(Page and screen pointing data)
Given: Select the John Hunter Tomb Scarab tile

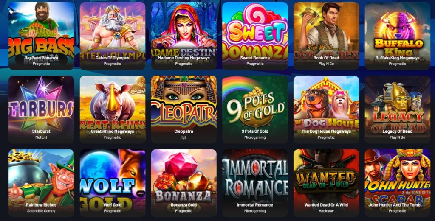Looking at the screenshot, I should coord(398,183).
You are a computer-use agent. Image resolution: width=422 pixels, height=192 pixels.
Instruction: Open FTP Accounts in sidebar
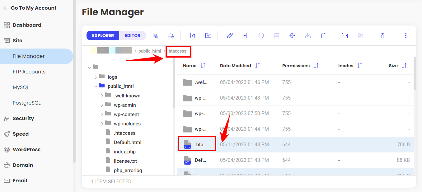[x=29, y=72]
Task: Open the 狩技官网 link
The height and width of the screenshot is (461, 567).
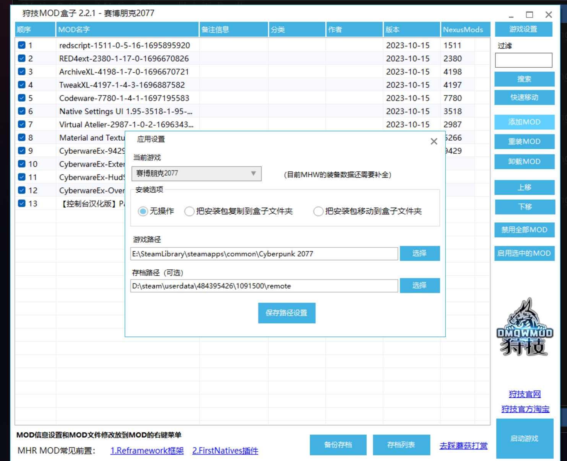Action: 525,394
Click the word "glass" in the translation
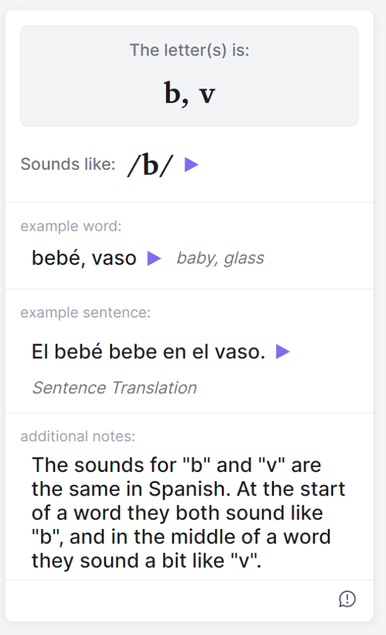This screenshot has height=635, width=386. 244,259
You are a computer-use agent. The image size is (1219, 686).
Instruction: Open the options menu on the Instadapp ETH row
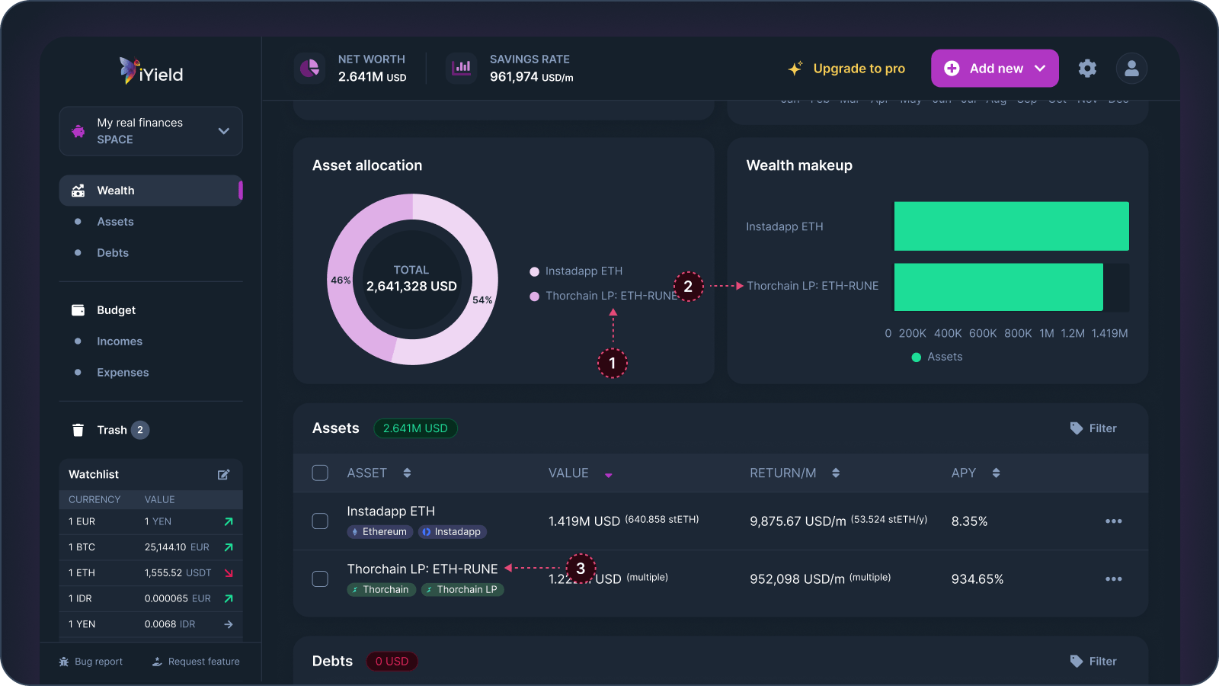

[DESCRIPTION OF THE TASK] Convert the entries above into a numbered list with one line per item, omitting the blank lines and leaving out the pictures.

[TASK RESPONSE]
1. Given: Select the John Hunter Tomb Scarab tile
2. Looking at the screenshot, I should coord(398,183).
3. You are a computer-use agent. Image resolution: width=422 pixels, height=192 pixels.
4. Instruction: Open FTP Accounts in sidebar
5. [x=29, y=72]
6. Task: Open the 狩技官网 link
7. The height and width of the screenshot is (461, 567).
8. Action: 525,394
9. Click the word "glass" in the translation
10. This screenshot has height=635, width=386. 244,259
11. You are a computer-use agent. The image size is (1219, 686).
12. Instruction: Open the options menu on the Instadapp ETH row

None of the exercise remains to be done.